L’ex sindaco di Piacenza e il Ministro Stefania Giannini, hanno perso un’occasione tant’è che vien da pensare che si tratti di un’uscita estiva fatta per conquistare le pagine dei giornali. Se così non fosse dovremmo porre un’altra domanda a Reggi: va bene aprire le scuole dalle 7 alle 22 ma per fare cosa? Cosa faranno i nostri ragazzi dopo il suono dell’ultima campanella? Stiamo pensando ad una scuola che trattenga sui banchi dei ragazzini di dieci anni per più di sei ore? Oppure al Ministero di viale Trastevere hanno in testa un progetto che vede i docenti protagonisti di una rivoluzione culturale che prevede una scuola che può diventare un’antenna sociale del paese o di un quartiere alla periferia di Milano o Napoli?
Probabilmente si partirà con una versione soft, con l’apertura fino a metà pomeriggio e fino a fine Giugno, per poter fornire alle famiglie servizi di recupero ed attività extracurriculari.
E’ chiaro che ciò comporta un investimento di risorse: pensare di tenere otto ore al giorno dei ragazzini inchiodati a dei banchi in aule che non hanno personal computer, connessione wi-fi, lavagne multimediali equivale ad allontanare ancor più i ragazzini dalla scuola.
Siamo davvero certi che sia pedagogicamente utile far fare tutte queste ore a dei bambini in scuole che non hanno giardini, parchi, spazi dove correre e giocare?
E se le ore in più fossero dedicate ai docenti, alla loro formazione, al loro aggiornamento? In questo caso avremmo bisogno di ripensare alle nostre scuole, prevedendo luoghi dove gli insegnanti possano trovare una biblioteca, dei supporti didattici, una consulenza psicologica o terapeutica. L’attuale fotografia della scuola italiana non sembra andare in questa direzione. Oltre la meta’ dei presidi italiani ritiene che nella sua scuola ci sia una mancanza di risorse, materiali e umane, che ha un impatto negativo sull’insegnamento. Lo riferisce uno studio OCSE, basato su un’ampia indagine a campione condotta nel 2013. In particolare, riporta l’organizzazione, per il 56,4% il materiale pedagogico e’ insufficiente o inappropriato, per il 56% la distribuzione di computer per studenti e professori è insufficiente; per il 47,4% la disponibilità di connessione Internet e’ inadeguata e per il 43,6% le risorse bibliotecarie sono carenti.
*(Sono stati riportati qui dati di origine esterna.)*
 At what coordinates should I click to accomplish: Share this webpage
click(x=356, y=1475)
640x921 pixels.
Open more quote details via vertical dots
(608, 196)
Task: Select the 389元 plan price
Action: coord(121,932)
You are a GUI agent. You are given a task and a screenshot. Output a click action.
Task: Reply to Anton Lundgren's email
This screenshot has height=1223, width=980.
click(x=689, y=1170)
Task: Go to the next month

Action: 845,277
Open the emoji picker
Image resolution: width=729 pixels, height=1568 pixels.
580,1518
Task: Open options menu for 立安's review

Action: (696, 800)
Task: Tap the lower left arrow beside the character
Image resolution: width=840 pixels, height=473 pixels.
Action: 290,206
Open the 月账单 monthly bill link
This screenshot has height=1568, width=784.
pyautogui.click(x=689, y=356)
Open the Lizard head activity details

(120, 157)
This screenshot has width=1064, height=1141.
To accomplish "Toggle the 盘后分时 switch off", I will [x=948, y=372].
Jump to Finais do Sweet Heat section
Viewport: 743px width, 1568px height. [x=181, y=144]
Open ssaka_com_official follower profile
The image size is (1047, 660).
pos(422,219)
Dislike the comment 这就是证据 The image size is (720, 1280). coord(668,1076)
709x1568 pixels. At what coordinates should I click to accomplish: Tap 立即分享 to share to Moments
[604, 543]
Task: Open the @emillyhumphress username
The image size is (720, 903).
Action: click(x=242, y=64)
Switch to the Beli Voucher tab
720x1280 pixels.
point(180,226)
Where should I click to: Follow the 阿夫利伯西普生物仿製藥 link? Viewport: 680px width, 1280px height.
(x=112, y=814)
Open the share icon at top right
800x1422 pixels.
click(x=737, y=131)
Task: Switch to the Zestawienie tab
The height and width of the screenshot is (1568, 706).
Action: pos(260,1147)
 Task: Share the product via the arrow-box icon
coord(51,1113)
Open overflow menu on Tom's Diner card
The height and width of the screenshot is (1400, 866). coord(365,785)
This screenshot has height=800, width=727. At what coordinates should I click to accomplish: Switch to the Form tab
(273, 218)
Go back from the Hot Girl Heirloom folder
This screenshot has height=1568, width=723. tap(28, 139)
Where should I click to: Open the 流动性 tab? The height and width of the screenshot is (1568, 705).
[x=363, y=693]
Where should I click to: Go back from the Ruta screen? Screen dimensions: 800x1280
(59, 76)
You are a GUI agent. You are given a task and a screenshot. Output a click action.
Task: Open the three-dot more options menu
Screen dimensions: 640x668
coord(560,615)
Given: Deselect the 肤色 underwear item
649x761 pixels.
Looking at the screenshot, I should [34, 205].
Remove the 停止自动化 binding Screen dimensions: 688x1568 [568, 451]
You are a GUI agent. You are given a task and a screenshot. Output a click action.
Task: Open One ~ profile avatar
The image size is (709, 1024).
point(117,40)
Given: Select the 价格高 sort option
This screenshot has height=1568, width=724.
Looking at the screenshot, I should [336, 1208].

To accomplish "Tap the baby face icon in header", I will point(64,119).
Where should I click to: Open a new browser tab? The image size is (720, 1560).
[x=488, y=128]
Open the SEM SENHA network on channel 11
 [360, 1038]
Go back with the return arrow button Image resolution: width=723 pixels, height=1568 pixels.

A questo punto non resta che attendere la proposta ufficiale ma fin d’ora abbiamo bisogno di dare la risposta giusta e precisa a questo interrogativo: che faremo fino alle 22 a scuola? Molti docenti, a fronte di una nuova proposta contrattuale, non avrebbero problemi a lavorare di più ma non in una situazione come questa. Non si recupera un ragazzino tenendolo due ore in più in una scuola che parla un linguaggio diverso dal suo, costringendolo a restare in un’aula a fare moltiplicazioni e sottrazioni. Andiamo pure a scuola d’estate. Andiamo pure in classe fino a ora tarda ma pensiamo che quel maestro diventi promotore d’iniziative culturali per il suo quartiere.
Immaginiamo una classe con dei maestri che offrono serate cinematografiche, incontri con gli autori, appuntamenti per i genitori. Di questo abbiamo bisogno non certo di scorciatoie per risparmiare qualche soldo senza risultati.